The first report of a parliamentary committee scrutinising the operations of Australia’s Big Four banks has called for the government to mandate the API-based sharing of the customer and small business data held by banks.
The move would deliver more control to customers over their data, argued the report, which was tabled yesterday.
For example, it could make it easier for a customer to employ a third party service to assess whether they should shift to an alternative financial institution, by giving them an estimate on the benefits they would see based on their actual banking activity.
“At present banks, not consumers, hold the data,” the report states. “This gives banks a significant degree of power.”
Banks should be “forced to provide open access to customer and small business data by July 2018,” the report states.
The Australian Securities and Investments Commission (ASIC) should be tasked with developing a binding framework for the data to be shared, “making use of Application Programming Interfaces (APIs) and ensuring that appropriate privacy safe guards are in place.”
In addition, banks should also be required to publish the terms and conditions for each of their products in a standardised machine-readable format, in order to facilitate easier comparison of products across institutions.
The data to be shared could include a customer’s transaction history, account balances, credit card usage, and mortgage repayments.
The report cites moves in the UK, where the Competition and Markets Authority requires banks by early 2018 to enable retail customers and small businesses to share their data securely with other banks and with authorised third parties using APIs.
A draft Productivity Commission report endorsed the principle that individuals should control their own data.

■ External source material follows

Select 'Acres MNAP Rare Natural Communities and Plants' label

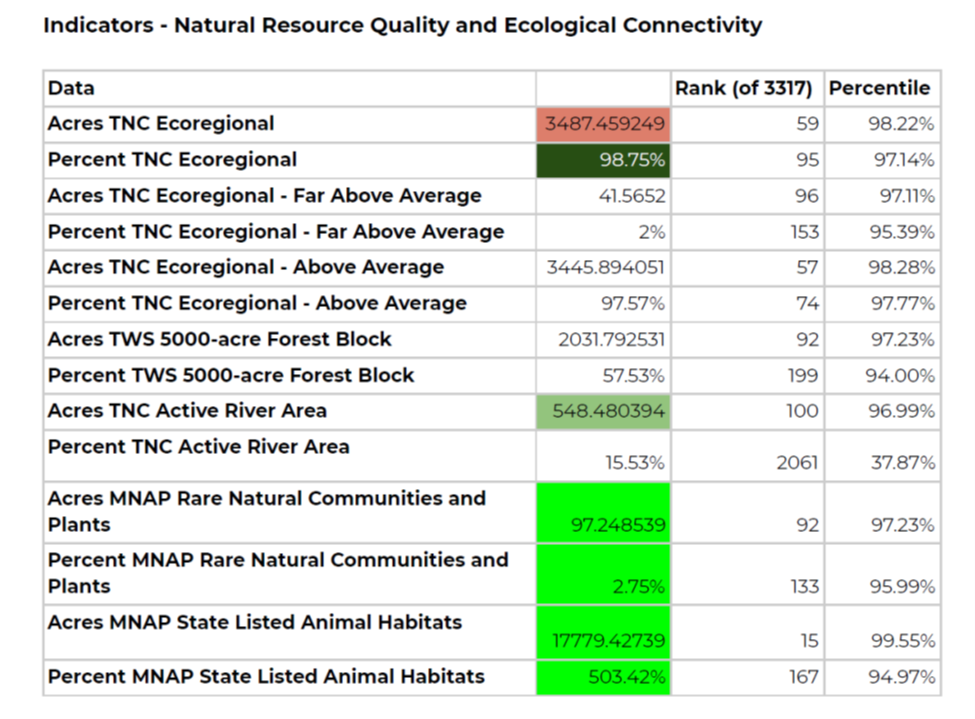[x=266, y=510]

However, the parliamentary inquiry rejected arguments in the draft PC report that claimed that non-API-based data sharing could be an effective solution for the financial sector.

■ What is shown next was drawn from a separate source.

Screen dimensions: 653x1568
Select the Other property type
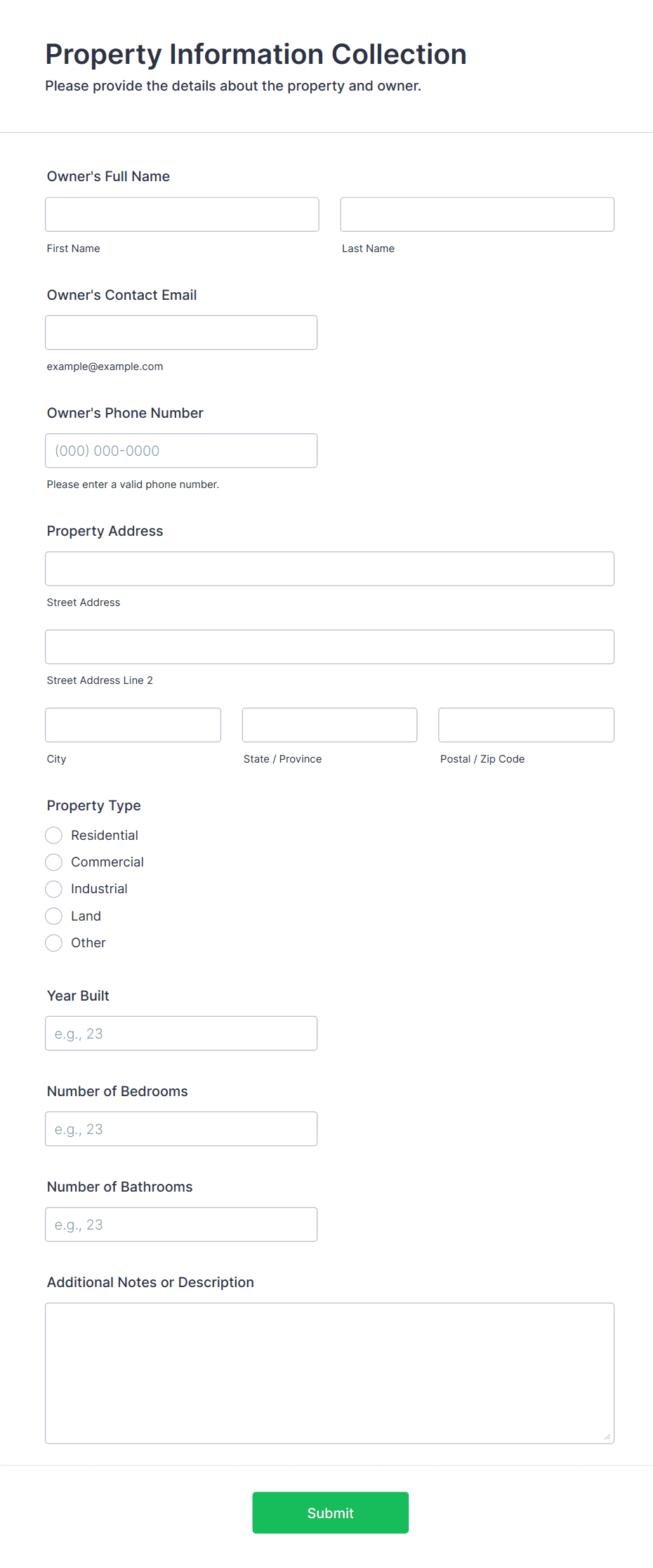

The draft PC report noted that making bank customer data “available through APIs would almost certainly facilitate more efficient comparison of financial services and products, leading to greater competition and improved consumer outcomes”. However, the PC draft report said, “it is not clear how material these benefits would be for customers”.

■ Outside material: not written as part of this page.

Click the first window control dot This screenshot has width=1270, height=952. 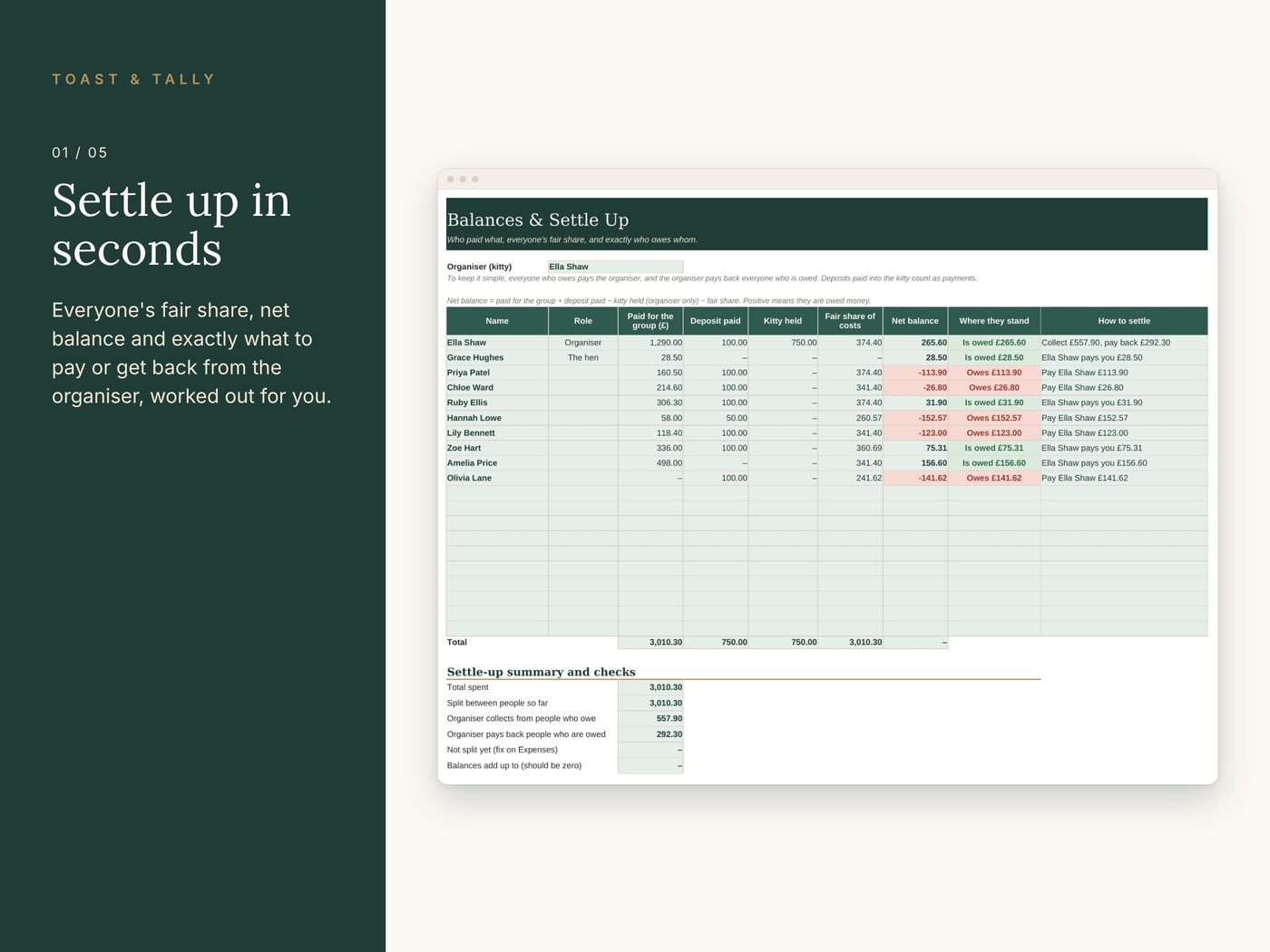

The report added: “Moreover, the costs of building APIs could be relatively large, and would have a relatively larger impact on smaller financial firms. That said, there could be less expensive technological solutions that would be fit for purpose — such as publication of this data in a CSV [comma separated values] document (with an industry agreed layout/format).”
The parliamentary inquiry’s report raised a number of objections to the use of CSV-based or similar schemes for exchange data, including that it would increase the transaction costs for consumers and service providers compared to using APIs and that “the need to standardise the data in CSV files means that their contents could not rapidly change in response to the market’s changing data needs”.